RAMAS ENTRE BAMBALINAS EN EL SAMBÓDROMO DONOSTIARRA
Una situación emblemática, un programa innovador, una gran potencialidad de activación social, un emblemático edificio existente… conciliar estas piezas en virtud de una idea arquitectónica única no parece posible sin graves simplificaciones. Sin embargo, son necesarios unos hitos conceptuales y organizativos para hacer la propuesta reconocible y que cumpla, por tanto, su función de comunicación social y de representatividad urbana. Ofrecemos los abajo listados.

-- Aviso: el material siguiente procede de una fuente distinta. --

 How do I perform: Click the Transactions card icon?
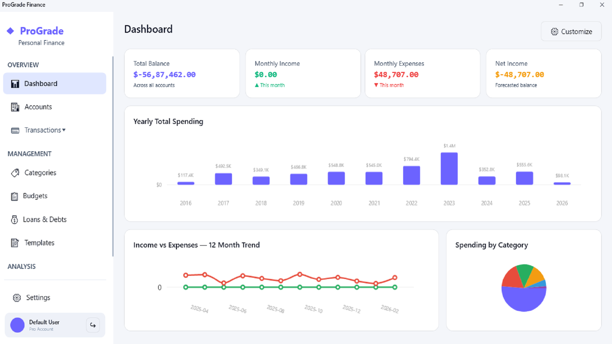click(x=15, y=130)
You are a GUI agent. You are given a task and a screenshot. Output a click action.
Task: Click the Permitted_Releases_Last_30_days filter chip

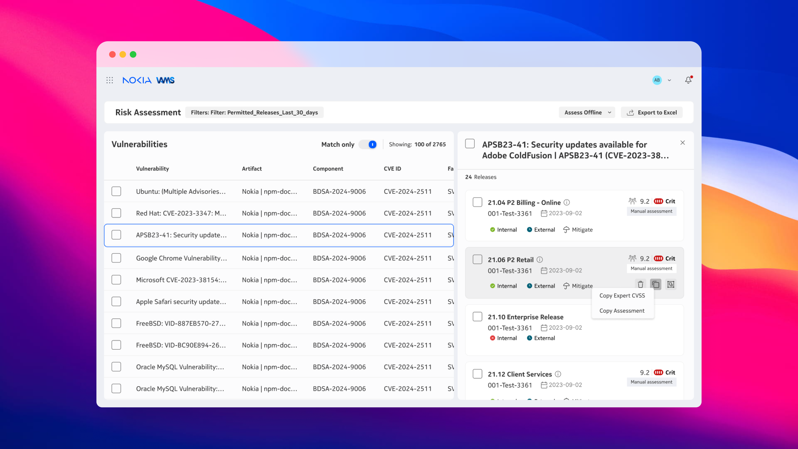[254, 112]
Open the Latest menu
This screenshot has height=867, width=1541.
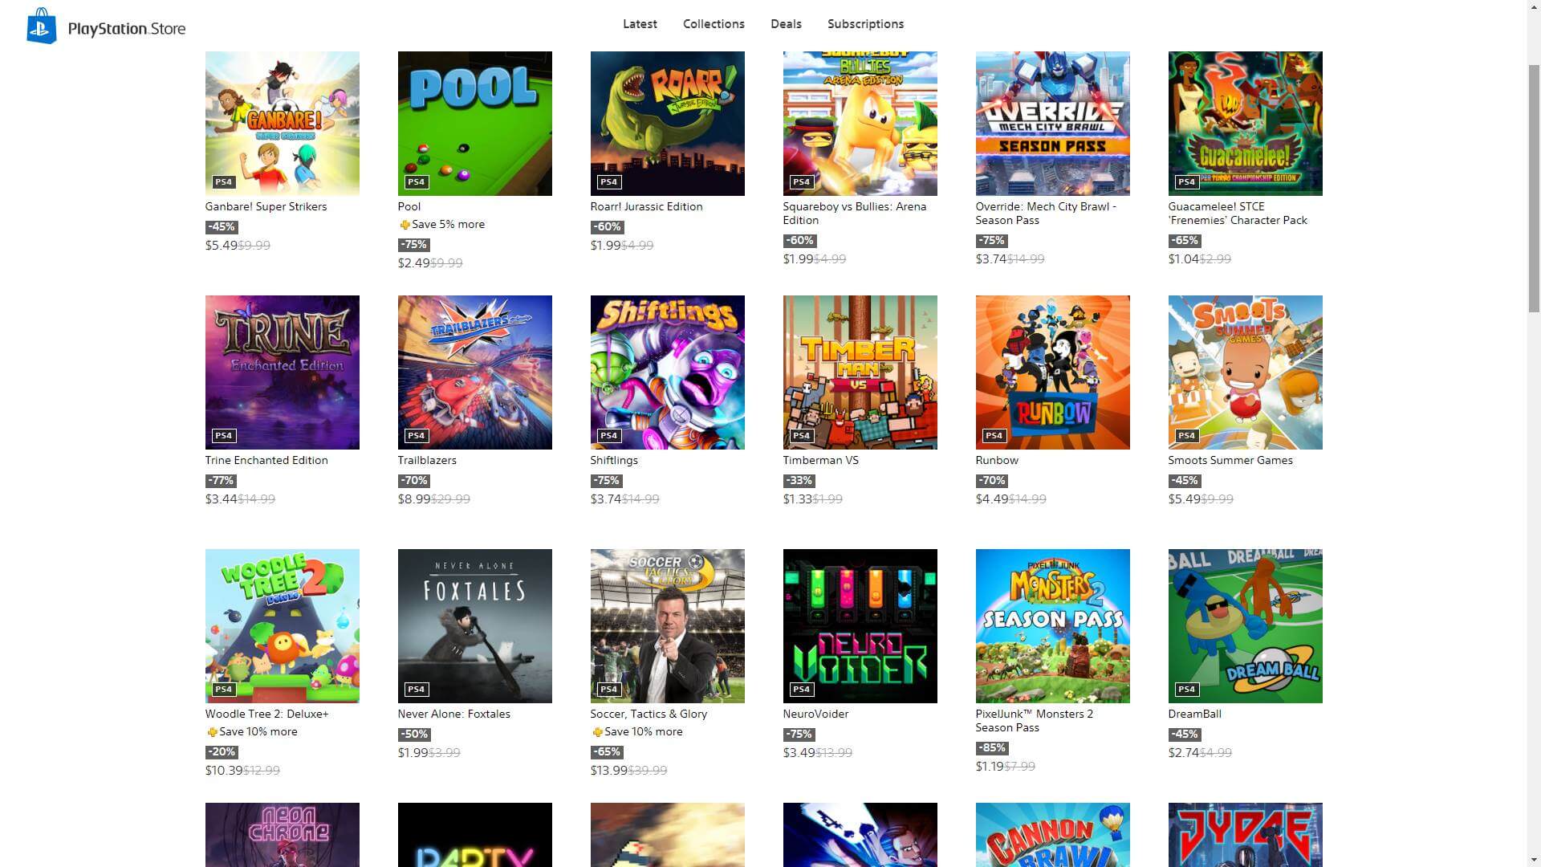pyautogui.click(x=640, y=24)
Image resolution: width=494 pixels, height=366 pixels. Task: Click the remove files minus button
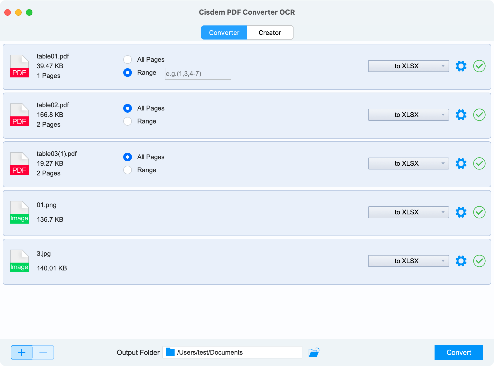point(43,352)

¿UN SAMBÓDROMO EN DONOSTI?.
“La intervención arquitectónica que proponemos (…) permite convocar a un aforo de 2000 PERSONAS para asistir a espectáculos dinámicos como un desfiles, pasacalles, pase de modelos, parades, procesiones, manifestaciones, maratones o cualquier tipo de exhibiciones en movimiento”

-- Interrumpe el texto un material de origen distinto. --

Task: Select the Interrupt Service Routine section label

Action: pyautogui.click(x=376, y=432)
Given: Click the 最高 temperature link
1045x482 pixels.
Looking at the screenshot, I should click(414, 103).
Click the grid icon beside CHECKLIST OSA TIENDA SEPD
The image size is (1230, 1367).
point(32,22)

El primero de esos hitos, es la intención de construir ¿un sambódromo en Donosti?. Antes de nada, no debe olvidarse que a finales del XIX todavía se comparaba el Carnaval Donostiarra con el de Venecia y era considerado uno de los mejores del mundo. A parte de este ilustre pasado, la petición del programa de incluir una calle con funciones de intercambio y visualización de las actividades del centro se trasforma en la posibilidad de organizar una tipología de espectáculos, actos escénicos, eventos civiles y producciones visuales propias. De todos es sabida la singularidad del Sambódromo de Río de Janeiro. Las infraestructuras del Sambódromo consisten en una larga calle flanqueada por gradas a ambos lados en la que la que desfilan las Escuelas de Samba con trajes y carrozas durante los días de Carnaval. Podríamos hablar de una tipología de espectáculo característica a la que nos referiremos como “espectáculo dinámico”. En dicho espectáculo, el público permanece inmóvil y los focos de atención se desplazan consiguiendo que una misma representación sea vista por los espectadores con fondos escénicos distintos y en tiempos no simultáneos. El espectáculo dinámico es el único que permite conseguir grandes aforos en espacios no estructurados escénicamente. Es por ello que es el más frecuentemente realizado en el espacio público, fuera de los equipamientos conformados como teatros o auditorios, dotando a esta tipología de una connotación popular alejada del elitismo de la alta cultura.